Aquella noche, después de ese encuentro, no volví a ser la misma. O quizás, realmente, aquella noche regrese a mí. Sólo la divinidad lo sabe, y en el fondo, yo también lo sé. Fue una increíble experiencia, volver a dar un movimiento diferente a mi cuerpo. Después de tantos años lejos de la danza, fue ver la luz con los ojos del alma.

Muchos años estuve alejada de la danza sin tener la oportunidad de vivirla, así fuera como simple diversión social. Fue un increíble encuentro, regresé a casa pensando en todo lo que debía hacer para lograr un movimiento, mi mente colapsaba con el simple hecho de tratar de entender los movimientos, era una revolución interna muy profunda.

Por esos días todo se me volvió danza, tratando de asimilar lo que aprendía en clase, e integrar aquellos aprendizajes en mi cuerpo. A la cuarta clase, el profesor me invitó para unirme a la celebración de un festival muy importante. El lugar donde estaba, y la danza que estaba aprendiendo, era otra nueva cultura en mi vida. Aunque era una isla francesa, estaba en medio de la comunidad de la India e ignoraba todo de ellos.

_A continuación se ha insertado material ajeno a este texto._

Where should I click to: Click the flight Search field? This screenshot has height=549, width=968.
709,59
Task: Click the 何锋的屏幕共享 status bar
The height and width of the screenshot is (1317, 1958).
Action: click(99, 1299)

Acepté con cierto temor sin saber hacia dónde iba y cuál sería el resultado, y en menos de un mes, me encontré entre bailarines de diferentes estilos de danzas de la India, luces, tambores, colores, olores y, por supuesto, dioses. La energía divina manifestada de múltiples maneras, estaba omnipresente: aquella luz divina que me ha llevado de la mano por este universo, desde aquel primer encuentro. 

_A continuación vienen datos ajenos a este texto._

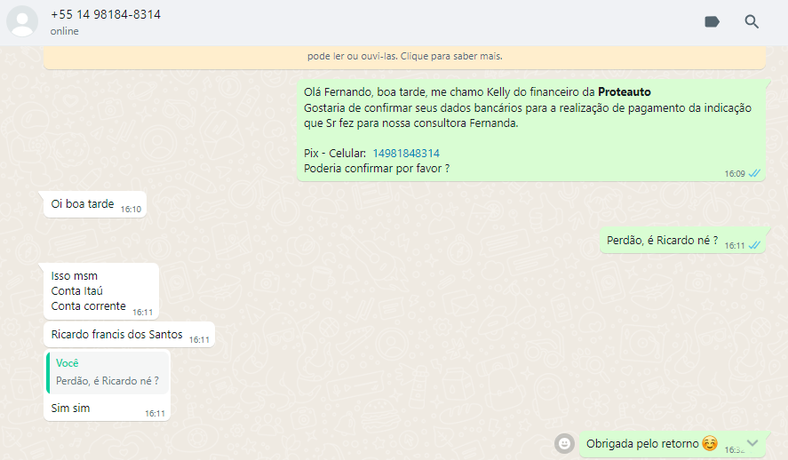Select the 'Oi boa tarde' message bubble
The height and width of the screenshot is (460, 788).
(83, 204)
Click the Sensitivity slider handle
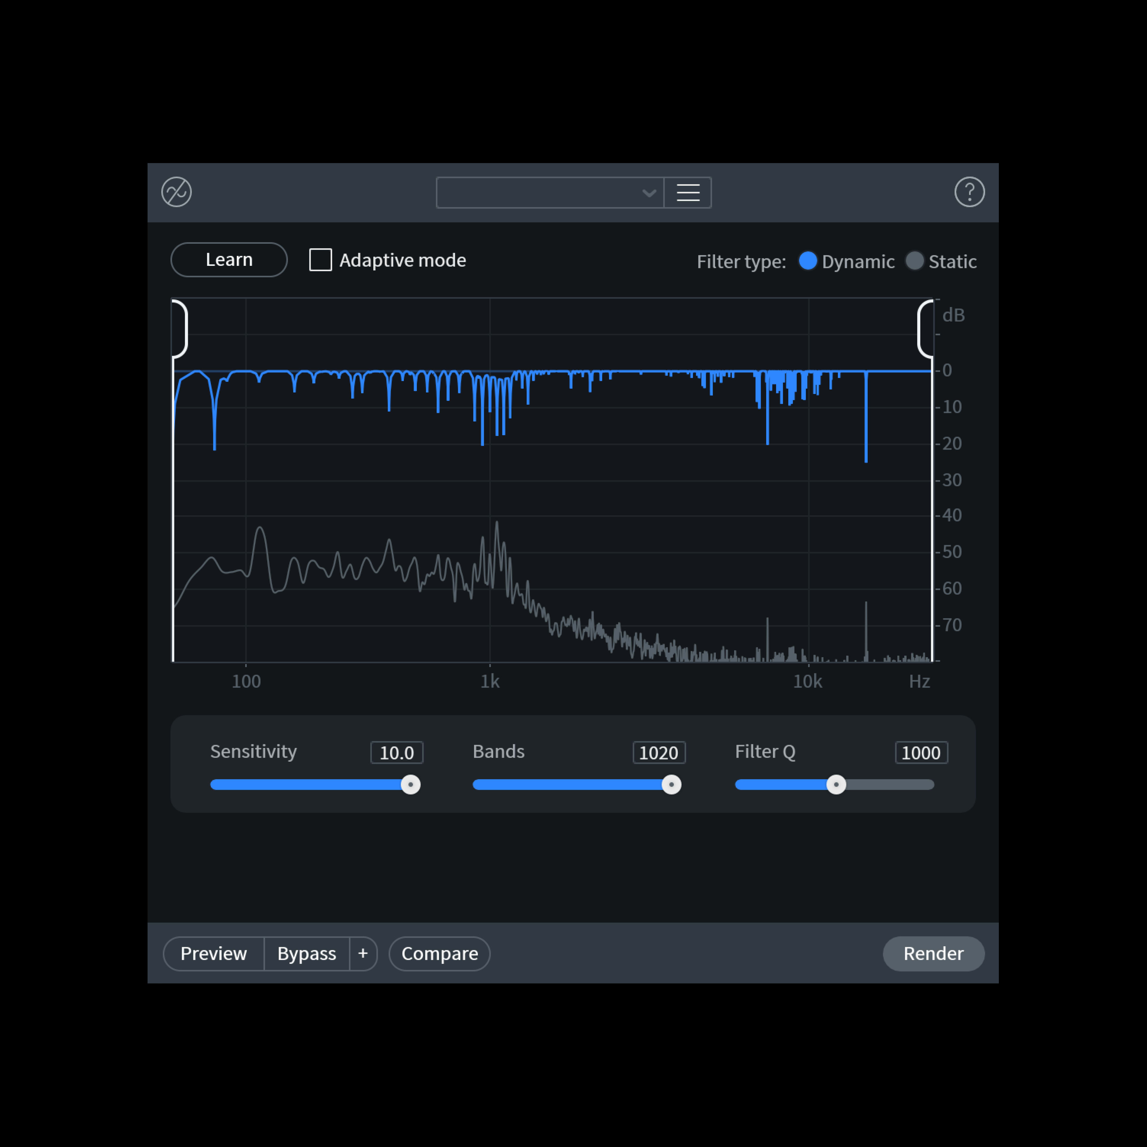The image size is (1147, 1147). pyautogui.click(x=410, y=784)

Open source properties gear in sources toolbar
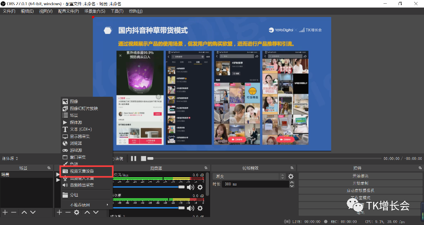click(x=77, y=212)
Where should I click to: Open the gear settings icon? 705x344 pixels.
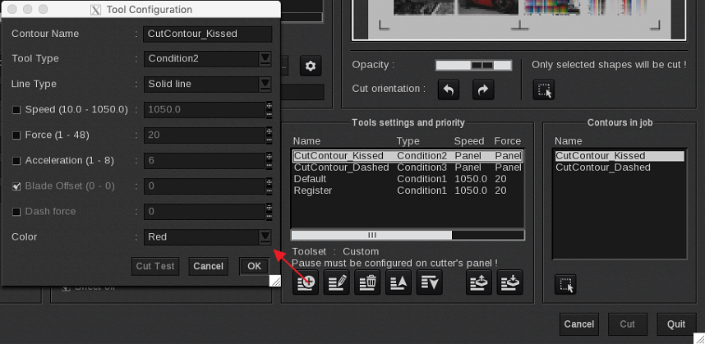310,67
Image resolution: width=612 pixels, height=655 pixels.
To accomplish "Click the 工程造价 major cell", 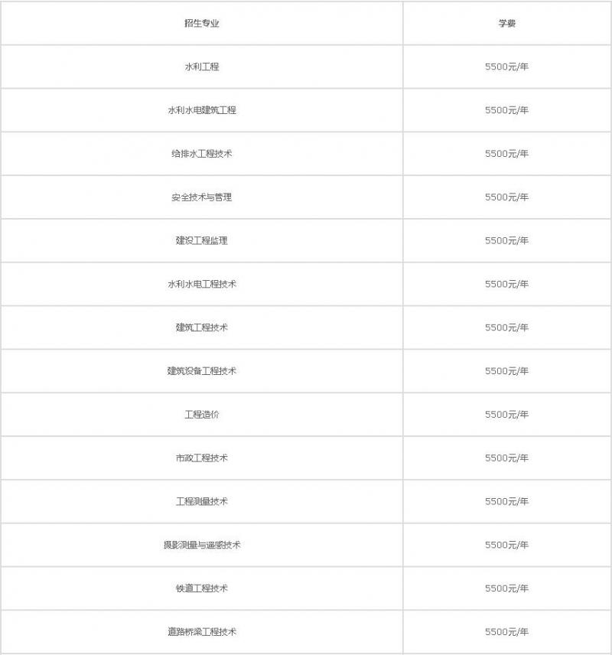I will click(202, 415).
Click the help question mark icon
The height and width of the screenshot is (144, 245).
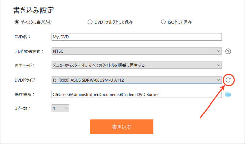click(x=228, y=51)
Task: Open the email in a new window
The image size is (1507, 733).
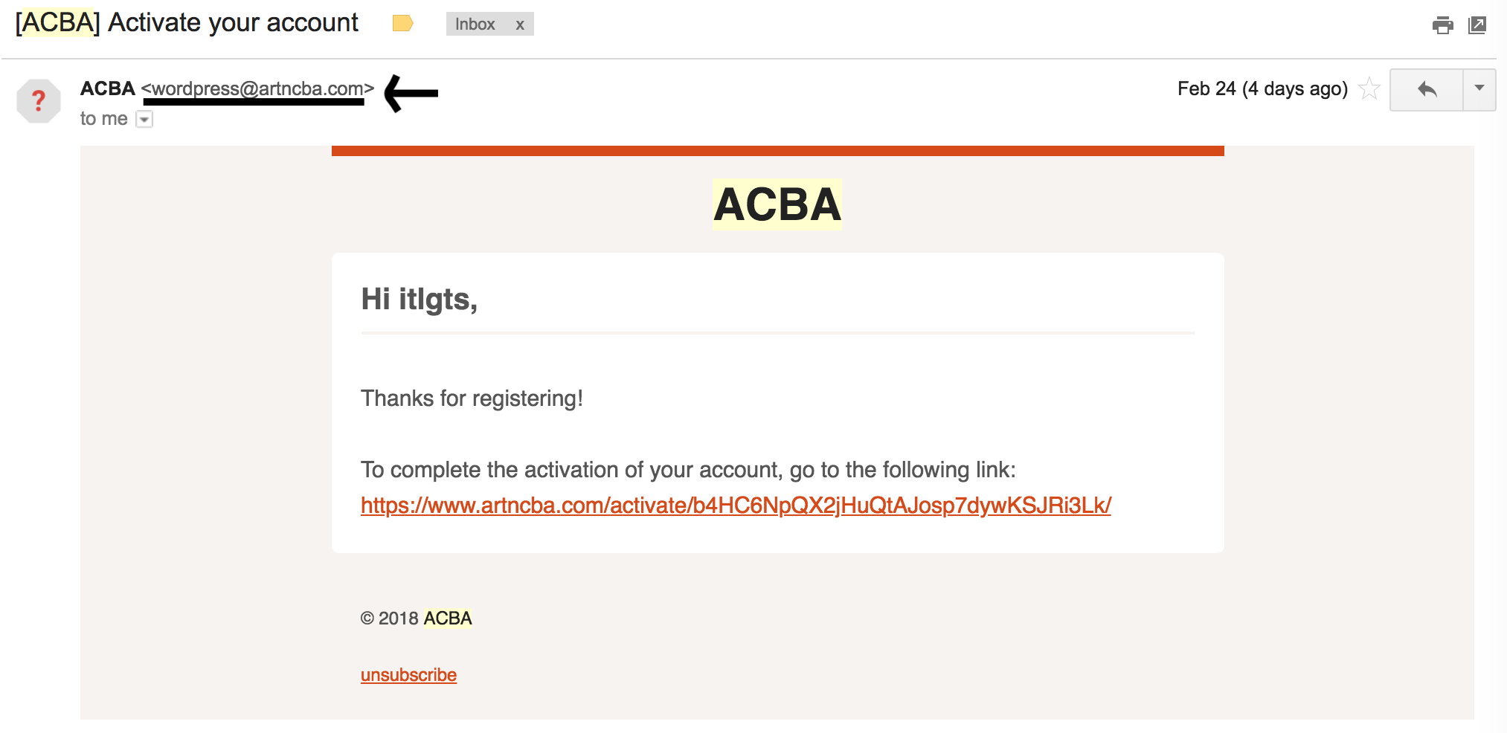Action: tap(1477, 25)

Esta experiencia dejaba en evidencia que mi alma había estado incompleta. Se inició todo un camino y, de manera inocente, me fue llevando sin darme cuenta por lo que correspondía a mi vida. De regreso a Francia, era evidente que ya no podía seguir viviendo sin danzar. Esto se había convertido en algo vital.  Tratando de regresar a una vida “normal”, había algo totalmente claro: mi vida sin la danza ya no era posible. Fue así como, en mi búsqueda y a través de varias experiencias, encontré a mis maestros. Al tiempo comencé a enseñar lo poco que había aprendido en ese entonces. A medida que pasaba el tiempo, más consciente me hacía de que la danza era el camino que me correspondía. Siempre, cada paso que he dado, ha sucedido por la gracia divina y de manera orgánica: viajes, estudios, formación, experiencia tras experiencia, un camino lleno de vivencias profundas y mágicas. Por fin podía sentirme viva y completa. 

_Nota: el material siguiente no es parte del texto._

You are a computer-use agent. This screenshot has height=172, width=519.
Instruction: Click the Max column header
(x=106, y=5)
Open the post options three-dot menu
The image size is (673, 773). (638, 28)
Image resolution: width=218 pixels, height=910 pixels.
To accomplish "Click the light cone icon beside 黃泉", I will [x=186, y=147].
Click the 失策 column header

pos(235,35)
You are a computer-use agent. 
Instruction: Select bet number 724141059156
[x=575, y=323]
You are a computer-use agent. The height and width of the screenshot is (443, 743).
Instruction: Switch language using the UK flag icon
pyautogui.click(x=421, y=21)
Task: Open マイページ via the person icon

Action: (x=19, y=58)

El tiempo fue pasando y me sumergía cada vez más, así, de manera natural. Sin darme cuenta, dediqué mi vida a la danza; siendo estudiante, profesora, bailarina, y convirtiéndome en la directora de mi propio centro. La vida me puso allí, yo me dejé llevar, la divinidad hizo lo suyo y todo fue tan natural como el hecho de respirar. Han sido años de aprendizaje, estudios, investigaciones; de descubrirme y conectarme conmigo misma, y los movimientos que experimenta mi ser a través del movimiento que la danza produce en él, son años de conexiones con mis maestros, mis compañeros de danza, mis colegas, mis estudiantes y mi público.

El alma es sabia y la divinidad tiene un plan para cada uno de nosotros. Sin dudas, el mío era éste: vivir de la danza ha sido un increíble camino con mucha magia y mucha profundidad. Jamás hubiera imaginado vivir de la danza con la divinidad pero, sin dudas, en cada paso, esa luz divina estuvo allí, permitiendo que todo sucediera, y mostrándome el camino para dar los pasos que me correspondían en esta existencia. ¿Vivir de la danza? Sí, y mil veces sí. ¿Es fácil? No, no siempre lo es. Sin duda alguna, ha valido la pena y me ha permitido libertad, consciencia, plenitud, amor y vida, mucha vida en cada movimiento.